United Spinal Updates

In Memory of My Friend Marilyn Golden

Marilyn Golden: 1954-2021

The sheer irreplaceability of some people—the yawning gap left by their passing—is so stark and so difficult to deal with. Marilyn Golden, my friend of well over thirty years, died the other day, and I realize now that she’s gone, how much I loved and respected her.

Marilyn, a Senior Policy Analyst at the Disability Rights and Education Defense Fund (DREDF) in the San Francisco Bay Area for decades, was an expert. Her expertise was not limited to accessible transportation and accessible building design—although on those subjects, I watched her hold her own with the most hostile transit operators, the most reluctant builders, and the most reticent government officials. Her true expertise, however, was getting people to do what she wanted them to do.

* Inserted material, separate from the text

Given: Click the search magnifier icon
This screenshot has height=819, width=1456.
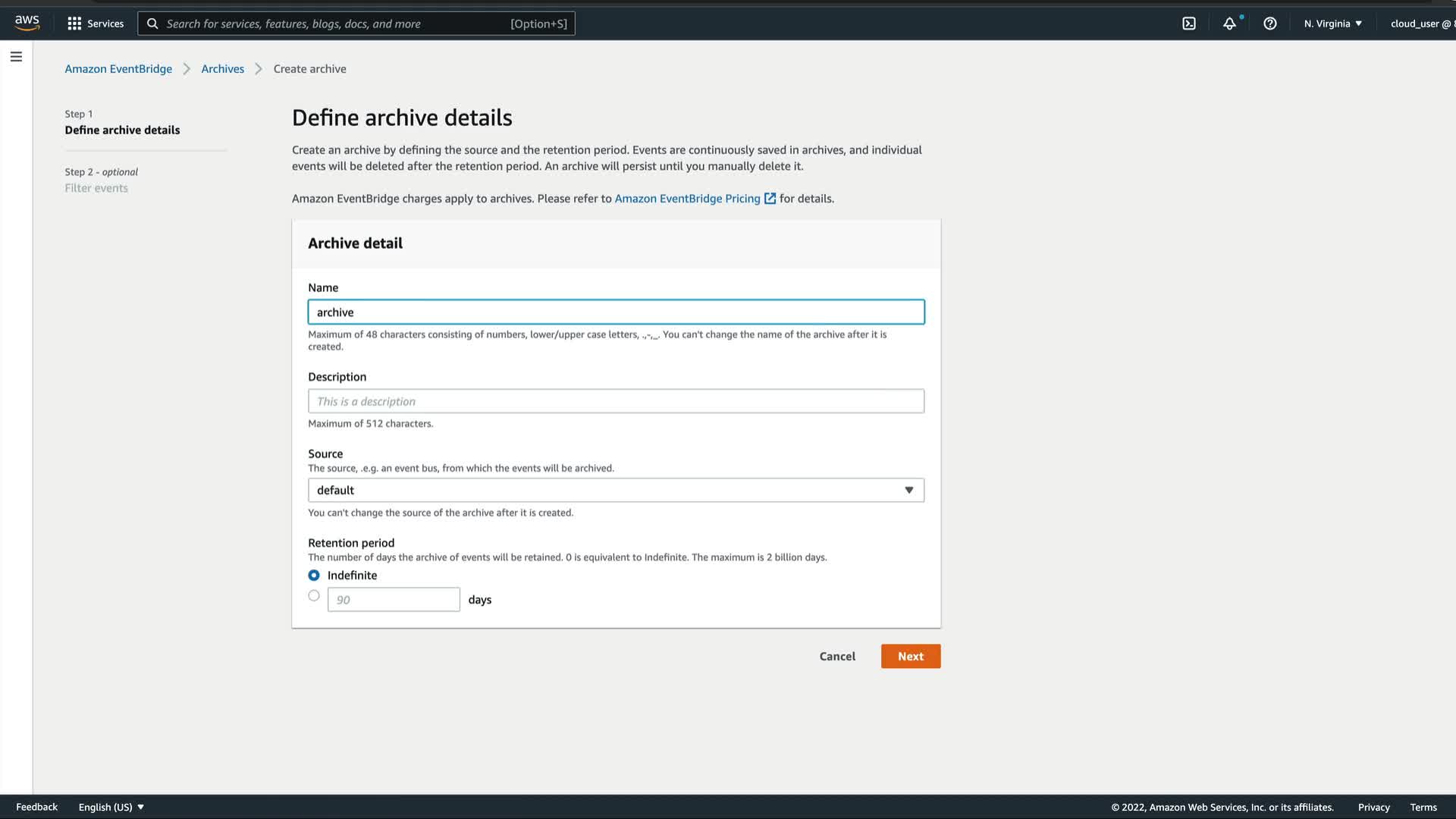Looking at the screenshot, I should [x=152, y=24].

Marilyn, a wheelchair user since sustaining a spinal cord injury in college, was compelling, persuasive, and solid as a rock. She was smart—most times, the smartest in the room—funny (and even more importantly, she thought I was), and someone you wanted to spend time with. We realized that we appreciated each other more than other people appreciated us when we were battling transit and its USDOT and Congressional supporters to make transit accessible and ensure it forever with ADA.

Marilyn spent more days per year in Washington, DC than Donald Trump as President. After ADA passed, she and I, and other disability advocates, worked with small, medium, and large transit operators and USDOT to craft an implementing regulation for the transportation provisions of the ADA. Marilyn articulated the disability community position in a manner that made hostile transit operators understand us. She would go on to train many transit systems’ leadership in the decades to follow. Transit considered her a colleague, not an adversary.

President Clinton appointed Marilyn and I to the US Access Board. There, she made federal agency bureaucrats realize that adequate access standards can be the difference between social viability and isolation, employment or dependence—inclusion or exclusion.

Marilyn traveled all over the country—in fact, the world—explaining, cajoling, persuading, and has thousands of disciples. I preach the gospel according to two of my closest friends and mentors: Paul Hearne and Terry Moakley, who like Marilyn, are gone. I hear them all of the time in things I say or write. Thousands of people with disabilities will preach the gospel according to Marilyn Golden, some knowingly and some because her vision has become society’s.

I have not mentioned dozens of Marilyn’s accomplishments—her partner, her family and her educational background—but I have to mention how painful and how profound Marilyn’s loss is to me. She was a contemporary, a friend, a confidante, and a co-conspirator. She was also a warm, loving person. I will treasure her memory and her friendship. She was a truly accomplished advocate, and a better friend.